Roadmap for further improving integrity capabilities
- Our AI plagiarism detection is already highly effective, but we’re continuously refining it. Moving forward, we’ll enhance it by training our models on specific behavioral patterns associated with using AI-assisted cheating tools.
- While the session replay feature can capture and showcase the usage of tools like InterviewCoder on macOS, in the subsequent release of our Proctor mode, we will even automatically analyze these screenshots and notify the hiring teams about the usage of such tools in the reports without requiring any manual intervention from their side.
- We are also exploring the possibility of applying the integrity features available in Screen, such as AI plagiarism detection, to HackerRank Interview. This will involve training a dedicated AI model for interviews.
- Additionally, we’re evaluating how the HackerRank Secure Browser could be used for interviews and assessments, allowing us to gain even more control over the candidate’s system and block unauthorized tools in real-time.
Recommendations for Hiring Teams
- If you’re not already doing so, use HackerRank to conduct online assessments and interviews.
- Enable AI plagiarism detection for all tests.
- For early talent assessments (focused on basic coding skills), we recommend conducting them using either Proctor Mode or the HackerRank Secure Browser (post-release).
- Use real-world problems to assess candidates to get the right skill signals. We have Project-based questions and AI interviewer assessments in that category.
- Look beyond just correct answers; as our testing shows, candidates who rely on AI-generated solutions struggle to explain their thought processes. Focus on follow-up questions to gauge true understanding.

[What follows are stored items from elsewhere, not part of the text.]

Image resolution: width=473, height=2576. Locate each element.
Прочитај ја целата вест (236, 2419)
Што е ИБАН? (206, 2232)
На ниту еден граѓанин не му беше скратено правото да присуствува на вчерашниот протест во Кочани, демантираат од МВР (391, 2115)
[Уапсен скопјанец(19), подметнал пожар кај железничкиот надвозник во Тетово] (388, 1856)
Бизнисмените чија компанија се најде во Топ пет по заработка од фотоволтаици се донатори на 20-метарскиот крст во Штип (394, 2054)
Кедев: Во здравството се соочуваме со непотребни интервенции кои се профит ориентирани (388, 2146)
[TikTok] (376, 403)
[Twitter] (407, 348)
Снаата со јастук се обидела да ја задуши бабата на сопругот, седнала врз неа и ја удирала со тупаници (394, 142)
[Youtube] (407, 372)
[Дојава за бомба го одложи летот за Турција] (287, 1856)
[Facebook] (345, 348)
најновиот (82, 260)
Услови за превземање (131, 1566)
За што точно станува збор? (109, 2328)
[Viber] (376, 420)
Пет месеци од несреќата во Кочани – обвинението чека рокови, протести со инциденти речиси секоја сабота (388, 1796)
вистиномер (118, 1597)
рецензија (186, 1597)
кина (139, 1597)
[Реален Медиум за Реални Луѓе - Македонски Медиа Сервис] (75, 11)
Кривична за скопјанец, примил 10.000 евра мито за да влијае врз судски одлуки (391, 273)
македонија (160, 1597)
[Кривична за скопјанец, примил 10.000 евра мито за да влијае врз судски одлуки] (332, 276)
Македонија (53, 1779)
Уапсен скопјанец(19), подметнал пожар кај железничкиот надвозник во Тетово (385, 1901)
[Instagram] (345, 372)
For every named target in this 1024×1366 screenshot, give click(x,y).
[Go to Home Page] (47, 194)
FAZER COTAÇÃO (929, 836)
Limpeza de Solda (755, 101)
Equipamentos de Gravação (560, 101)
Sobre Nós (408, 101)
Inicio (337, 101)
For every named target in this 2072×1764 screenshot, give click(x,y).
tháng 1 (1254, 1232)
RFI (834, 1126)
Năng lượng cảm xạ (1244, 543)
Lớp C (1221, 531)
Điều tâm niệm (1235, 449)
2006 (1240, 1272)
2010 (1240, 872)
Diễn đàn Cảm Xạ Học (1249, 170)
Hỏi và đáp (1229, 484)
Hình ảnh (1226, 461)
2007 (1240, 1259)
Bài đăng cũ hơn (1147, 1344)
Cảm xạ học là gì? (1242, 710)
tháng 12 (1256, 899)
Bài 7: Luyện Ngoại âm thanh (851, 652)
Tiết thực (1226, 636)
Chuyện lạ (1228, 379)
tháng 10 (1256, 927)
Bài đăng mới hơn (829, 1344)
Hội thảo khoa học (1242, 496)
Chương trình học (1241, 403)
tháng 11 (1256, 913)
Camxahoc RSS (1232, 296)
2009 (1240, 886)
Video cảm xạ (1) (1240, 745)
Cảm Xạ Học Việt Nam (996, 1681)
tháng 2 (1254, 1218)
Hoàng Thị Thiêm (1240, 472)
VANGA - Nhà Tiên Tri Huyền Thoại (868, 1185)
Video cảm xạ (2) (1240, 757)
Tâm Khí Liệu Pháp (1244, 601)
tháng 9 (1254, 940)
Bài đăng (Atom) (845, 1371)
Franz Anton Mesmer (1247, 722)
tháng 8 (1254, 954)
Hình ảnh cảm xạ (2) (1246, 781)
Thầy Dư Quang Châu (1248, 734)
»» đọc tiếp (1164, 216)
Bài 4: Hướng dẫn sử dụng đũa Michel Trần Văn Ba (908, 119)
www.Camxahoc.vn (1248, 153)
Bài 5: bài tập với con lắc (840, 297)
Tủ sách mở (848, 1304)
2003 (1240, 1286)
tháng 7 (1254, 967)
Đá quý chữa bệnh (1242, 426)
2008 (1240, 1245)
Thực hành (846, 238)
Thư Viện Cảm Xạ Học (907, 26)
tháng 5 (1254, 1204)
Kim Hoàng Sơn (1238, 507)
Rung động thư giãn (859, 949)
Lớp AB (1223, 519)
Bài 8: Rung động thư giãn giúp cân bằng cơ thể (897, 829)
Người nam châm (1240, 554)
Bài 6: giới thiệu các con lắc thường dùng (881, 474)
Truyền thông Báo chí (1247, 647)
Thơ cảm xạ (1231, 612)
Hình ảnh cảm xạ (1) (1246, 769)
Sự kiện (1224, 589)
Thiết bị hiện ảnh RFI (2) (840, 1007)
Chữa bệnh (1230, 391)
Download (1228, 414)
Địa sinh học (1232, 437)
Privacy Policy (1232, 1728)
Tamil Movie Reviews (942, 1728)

- Even without plagiarism detection, interviewers can assess comprehension based on how well a candidate explains their solution. Our tools provide added visibility to flag concerns.
Final thoughts
From a candidate’s perspective, tools like InterviewCoder are not very reliable and are pretty expensive. From a hiring standpoint, our current and planned integrity stack of AI plagiarism detection, Proctor mode, and Secure Browser is a robust and formidable defense against such tools. Our Interviews Integrity features are also quite effective. However, we will continue to improve our Integrity stack further to prevent and detect such tools.
“Invisible” AI tools may evolve, but the real skills remain visible to the right systems and interviewers. At HackerRank, we’re continuing to evaluate these tools, strengthen our detection methods, and build assessments that reflect the reality of modern development.
To reiterate our belief, Integrity in assessments is not whether you use AI or not; it’s if you follow the rules of the game. We will constantly evolve our integrity stack to ensure the rules are followed, and if they are not followed, flag them to give everyone a fair chance.
We recognize that the hiring industry is evolving to determine where to allow the use of AI. The hiring process needs to evolve to evaluate assessing fundamentals without AI and the ability to use AI. That’s the true “next-gen” developer hiring process; we are committed to working on that. More on our “next-gen” hiring soon.